**Exercise**
Return exactly, and only, the lines from the line containing "How do I perform: Open the" through the final line of the records below, both included.

**Dataset excerpts**
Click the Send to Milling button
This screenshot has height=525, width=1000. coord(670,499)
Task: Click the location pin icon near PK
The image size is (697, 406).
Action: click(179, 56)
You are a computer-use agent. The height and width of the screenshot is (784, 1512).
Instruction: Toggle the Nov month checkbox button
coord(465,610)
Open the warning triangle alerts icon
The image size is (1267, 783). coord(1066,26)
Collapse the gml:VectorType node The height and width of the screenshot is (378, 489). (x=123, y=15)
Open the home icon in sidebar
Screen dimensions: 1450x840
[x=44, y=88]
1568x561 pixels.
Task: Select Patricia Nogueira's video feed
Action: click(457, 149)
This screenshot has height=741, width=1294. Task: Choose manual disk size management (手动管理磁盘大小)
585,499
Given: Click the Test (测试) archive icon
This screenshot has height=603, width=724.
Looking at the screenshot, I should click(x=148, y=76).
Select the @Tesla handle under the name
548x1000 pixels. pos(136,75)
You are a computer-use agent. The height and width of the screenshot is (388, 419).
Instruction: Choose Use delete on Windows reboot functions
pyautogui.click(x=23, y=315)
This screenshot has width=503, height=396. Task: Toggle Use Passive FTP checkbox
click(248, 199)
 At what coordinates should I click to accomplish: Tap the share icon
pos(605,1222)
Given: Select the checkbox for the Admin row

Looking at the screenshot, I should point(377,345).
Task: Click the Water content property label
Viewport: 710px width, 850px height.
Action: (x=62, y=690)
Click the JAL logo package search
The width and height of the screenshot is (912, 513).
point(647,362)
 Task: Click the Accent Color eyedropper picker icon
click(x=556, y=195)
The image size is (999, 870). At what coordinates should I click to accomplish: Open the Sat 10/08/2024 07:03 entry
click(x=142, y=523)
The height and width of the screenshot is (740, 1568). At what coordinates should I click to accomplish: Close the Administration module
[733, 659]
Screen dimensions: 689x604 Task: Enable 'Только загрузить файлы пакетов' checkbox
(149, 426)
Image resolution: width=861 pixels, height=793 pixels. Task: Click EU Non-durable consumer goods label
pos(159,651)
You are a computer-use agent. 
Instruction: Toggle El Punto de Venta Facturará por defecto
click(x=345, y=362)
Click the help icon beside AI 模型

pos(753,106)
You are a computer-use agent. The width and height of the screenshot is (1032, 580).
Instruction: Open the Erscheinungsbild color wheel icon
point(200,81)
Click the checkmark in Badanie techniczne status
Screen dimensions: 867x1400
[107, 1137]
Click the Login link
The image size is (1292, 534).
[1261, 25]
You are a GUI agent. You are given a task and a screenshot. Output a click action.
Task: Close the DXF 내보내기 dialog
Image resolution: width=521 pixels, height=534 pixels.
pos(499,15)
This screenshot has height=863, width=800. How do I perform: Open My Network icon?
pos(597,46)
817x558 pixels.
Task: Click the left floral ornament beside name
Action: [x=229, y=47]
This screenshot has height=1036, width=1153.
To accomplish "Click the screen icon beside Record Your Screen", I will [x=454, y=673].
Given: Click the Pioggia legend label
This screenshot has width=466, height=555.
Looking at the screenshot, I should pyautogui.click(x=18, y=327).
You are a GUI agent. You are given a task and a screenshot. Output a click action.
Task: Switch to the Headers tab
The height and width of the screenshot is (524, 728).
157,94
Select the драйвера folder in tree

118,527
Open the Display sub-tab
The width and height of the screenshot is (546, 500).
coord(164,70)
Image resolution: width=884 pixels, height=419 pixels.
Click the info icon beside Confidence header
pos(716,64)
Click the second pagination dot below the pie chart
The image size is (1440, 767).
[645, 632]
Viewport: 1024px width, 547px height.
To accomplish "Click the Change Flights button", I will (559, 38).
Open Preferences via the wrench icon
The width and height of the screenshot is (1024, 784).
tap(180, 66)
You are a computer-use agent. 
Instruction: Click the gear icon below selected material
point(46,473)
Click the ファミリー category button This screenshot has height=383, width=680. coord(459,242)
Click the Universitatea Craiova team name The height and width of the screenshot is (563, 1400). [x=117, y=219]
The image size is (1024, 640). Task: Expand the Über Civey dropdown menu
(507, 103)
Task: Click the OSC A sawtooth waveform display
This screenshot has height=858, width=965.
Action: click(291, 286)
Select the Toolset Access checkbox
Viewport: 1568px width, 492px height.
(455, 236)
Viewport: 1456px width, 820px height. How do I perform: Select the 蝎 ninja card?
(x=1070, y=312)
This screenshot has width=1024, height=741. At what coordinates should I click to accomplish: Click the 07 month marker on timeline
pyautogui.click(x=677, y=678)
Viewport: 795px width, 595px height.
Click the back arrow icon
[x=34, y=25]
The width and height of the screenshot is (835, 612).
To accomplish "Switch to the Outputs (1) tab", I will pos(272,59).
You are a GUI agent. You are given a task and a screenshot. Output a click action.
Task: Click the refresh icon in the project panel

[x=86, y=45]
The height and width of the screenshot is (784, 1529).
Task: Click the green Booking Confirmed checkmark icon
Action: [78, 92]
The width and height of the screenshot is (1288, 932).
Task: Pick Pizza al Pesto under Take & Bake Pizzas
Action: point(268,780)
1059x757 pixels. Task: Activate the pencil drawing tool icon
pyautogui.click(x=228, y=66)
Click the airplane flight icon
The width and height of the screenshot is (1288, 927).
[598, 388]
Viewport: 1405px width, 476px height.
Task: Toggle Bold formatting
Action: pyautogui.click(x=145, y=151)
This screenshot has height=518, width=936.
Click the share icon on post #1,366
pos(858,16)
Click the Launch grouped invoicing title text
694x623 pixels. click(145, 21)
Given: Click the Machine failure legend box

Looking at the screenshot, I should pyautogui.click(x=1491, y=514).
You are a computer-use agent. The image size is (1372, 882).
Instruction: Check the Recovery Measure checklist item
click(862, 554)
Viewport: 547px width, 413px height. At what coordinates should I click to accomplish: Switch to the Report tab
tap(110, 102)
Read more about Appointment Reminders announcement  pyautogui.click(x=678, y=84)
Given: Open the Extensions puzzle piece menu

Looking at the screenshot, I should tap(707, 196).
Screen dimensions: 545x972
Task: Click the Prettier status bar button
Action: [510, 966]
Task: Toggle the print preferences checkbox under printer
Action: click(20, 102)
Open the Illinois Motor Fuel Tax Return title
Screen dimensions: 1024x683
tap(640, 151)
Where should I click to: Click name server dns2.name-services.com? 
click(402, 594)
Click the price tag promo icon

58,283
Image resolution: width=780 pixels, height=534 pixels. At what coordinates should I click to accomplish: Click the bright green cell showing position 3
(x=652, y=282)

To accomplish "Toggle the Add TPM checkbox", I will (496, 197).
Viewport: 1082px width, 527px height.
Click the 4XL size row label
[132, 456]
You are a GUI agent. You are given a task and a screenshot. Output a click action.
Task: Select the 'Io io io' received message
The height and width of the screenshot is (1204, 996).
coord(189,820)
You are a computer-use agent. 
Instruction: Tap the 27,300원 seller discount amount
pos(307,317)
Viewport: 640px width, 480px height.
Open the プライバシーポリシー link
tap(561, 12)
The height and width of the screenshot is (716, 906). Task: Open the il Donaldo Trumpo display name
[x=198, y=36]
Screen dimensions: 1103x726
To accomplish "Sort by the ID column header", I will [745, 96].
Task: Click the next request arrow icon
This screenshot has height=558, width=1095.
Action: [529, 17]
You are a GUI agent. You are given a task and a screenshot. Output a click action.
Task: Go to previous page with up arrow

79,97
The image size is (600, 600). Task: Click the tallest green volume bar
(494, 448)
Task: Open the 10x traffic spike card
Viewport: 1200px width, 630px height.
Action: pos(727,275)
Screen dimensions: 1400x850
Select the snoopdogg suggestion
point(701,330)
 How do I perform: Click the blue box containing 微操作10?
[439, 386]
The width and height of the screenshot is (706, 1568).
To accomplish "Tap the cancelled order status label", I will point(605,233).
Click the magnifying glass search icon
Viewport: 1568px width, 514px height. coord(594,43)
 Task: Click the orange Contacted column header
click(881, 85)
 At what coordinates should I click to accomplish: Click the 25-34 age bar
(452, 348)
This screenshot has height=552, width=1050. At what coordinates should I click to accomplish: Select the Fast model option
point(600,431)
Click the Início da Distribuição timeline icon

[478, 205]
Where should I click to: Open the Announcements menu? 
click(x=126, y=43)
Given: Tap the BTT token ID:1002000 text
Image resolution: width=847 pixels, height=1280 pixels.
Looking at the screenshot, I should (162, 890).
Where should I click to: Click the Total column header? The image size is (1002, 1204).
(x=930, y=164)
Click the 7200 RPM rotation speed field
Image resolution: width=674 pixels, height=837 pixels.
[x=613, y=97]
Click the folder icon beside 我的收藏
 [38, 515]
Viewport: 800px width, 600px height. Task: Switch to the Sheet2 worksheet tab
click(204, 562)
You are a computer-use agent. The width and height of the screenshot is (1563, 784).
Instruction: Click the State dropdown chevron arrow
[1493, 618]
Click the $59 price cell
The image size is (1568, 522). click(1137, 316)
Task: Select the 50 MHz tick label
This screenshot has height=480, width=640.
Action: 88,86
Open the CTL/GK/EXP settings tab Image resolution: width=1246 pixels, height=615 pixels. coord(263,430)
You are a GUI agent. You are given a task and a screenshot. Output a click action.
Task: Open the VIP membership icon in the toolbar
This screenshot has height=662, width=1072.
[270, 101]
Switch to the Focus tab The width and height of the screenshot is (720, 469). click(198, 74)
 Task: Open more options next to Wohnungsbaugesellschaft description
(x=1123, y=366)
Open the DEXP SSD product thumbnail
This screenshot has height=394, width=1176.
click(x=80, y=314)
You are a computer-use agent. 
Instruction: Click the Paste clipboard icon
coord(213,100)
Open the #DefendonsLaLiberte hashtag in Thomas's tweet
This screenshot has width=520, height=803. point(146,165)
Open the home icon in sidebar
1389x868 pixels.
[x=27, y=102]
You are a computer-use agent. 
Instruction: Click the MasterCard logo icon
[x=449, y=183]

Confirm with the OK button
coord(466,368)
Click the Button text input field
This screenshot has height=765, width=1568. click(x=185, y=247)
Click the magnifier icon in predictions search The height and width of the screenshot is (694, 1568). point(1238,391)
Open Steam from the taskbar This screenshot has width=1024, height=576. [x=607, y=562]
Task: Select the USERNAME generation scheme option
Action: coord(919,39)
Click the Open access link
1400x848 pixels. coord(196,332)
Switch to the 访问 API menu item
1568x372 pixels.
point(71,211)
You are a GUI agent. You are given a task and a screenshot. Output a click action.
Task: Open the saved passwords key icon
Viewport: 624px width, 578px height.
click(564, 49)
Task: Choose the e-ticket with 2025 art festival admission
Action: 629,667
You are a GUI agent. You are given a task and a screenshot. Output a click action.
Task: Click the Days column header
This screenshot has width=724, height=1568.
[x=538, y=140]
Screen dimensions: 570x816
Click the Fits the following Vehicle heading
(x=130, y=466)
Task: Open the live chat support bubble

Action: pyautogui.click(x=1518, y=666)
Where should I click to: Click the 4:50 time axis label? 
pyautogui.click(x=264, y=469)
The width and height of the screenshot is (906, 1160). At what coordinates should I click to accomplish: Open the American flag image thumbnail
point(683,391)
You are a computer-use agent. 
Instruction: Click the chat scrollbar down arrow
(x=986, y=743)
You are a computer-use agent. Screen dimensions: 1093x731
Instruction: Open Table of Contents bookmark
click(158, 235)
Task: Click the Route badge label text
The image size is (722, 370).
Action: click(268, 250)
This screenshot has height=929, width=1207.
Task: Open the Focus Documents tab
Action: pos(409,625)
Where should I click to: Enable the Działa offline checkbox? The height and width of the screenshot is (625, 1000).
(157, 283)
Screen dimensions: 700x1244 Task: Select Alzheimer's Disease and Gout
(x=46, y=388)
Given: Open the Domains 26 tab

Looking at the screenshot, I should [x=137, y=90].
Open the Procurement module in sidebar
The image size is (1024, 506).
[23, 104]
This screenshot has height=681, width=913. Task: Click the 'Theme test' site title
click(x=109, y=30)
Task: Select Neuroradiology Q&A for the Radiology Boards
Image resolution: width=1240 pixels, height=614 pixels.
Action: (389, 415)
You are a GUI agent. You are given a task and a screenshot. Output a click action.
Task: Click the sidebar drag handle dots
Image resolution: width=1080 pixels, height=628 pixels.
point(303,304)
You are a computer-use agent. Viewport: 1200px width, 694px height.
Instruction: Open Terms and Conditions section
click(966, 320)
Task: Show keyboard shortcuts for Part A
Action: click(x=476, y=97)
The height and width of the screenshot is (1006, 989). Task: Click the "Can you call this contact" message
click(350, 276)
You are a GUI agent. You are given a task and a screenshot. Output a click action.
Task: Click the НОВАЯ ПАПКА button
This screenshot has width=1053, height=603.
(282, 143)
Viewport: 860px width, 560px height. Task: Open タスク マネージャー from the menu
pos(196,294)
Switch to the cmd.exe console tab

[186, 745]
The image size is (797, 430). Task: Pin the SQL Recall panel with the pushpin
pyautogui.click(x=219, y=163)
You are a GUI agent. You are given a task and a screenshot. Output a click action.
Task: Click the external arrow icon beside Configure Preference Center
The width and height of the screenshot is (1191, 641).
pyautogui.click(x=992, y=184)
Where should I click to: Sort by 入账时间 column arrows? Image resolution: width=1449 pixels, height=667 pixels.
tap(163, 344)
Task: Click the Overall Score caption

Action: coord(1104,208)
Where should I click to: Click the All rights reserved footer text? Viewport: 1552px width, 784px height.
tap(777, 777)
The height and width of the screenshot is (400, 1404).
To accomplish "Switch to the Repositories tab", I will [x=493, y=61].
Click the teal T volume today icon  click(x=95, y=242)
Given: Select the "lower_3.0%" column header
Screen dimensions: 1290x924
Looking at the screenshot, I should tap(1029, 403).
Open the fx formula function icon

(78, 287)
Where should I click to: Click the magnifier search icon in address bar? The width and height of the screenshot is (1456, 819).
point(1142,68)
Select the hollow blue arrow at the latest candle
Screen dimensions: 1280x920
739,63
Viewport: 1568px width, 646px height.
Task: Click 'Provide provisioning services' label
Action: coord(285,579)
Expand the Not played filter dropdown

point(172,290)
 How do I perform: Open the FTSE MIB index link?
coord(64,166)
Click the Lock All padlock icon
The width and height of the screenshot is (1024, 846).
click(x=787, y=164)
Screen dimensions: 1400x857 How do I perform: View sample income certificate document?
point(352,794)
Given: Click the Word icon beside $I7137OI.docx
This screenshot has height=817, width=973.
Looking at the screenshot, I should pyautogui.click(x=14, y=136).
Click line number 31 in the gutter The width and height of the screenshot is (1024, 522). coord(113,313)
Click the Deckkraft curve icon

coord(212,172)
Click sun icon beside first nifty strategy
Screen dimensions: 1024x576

**Completed task**
 How do I perform: Open the FTSE MIB index link?
coord(64,166)
Click the Lock All padlock icon
The width and height of the screenshot is (1024, 846).
click(x=787, y=164)
Screen dimensions: 1400x857 How do I perform: View sample income certificate document?
point(352,794)
Given: Click the Word icon beside $I7137OI.docx
This screenshot has height=817, width=973.
Looking at the screenshot, I should pyautogui.click(x=14, y=136).
Click line number 31 in the gutter The width and height of the screenshot is (1024, 522). coord(113,313)
Click the Deckkraft curve icon

coord(212,172)
Click sun icon beside first nifty strategy
Screen dimensions: 1024x576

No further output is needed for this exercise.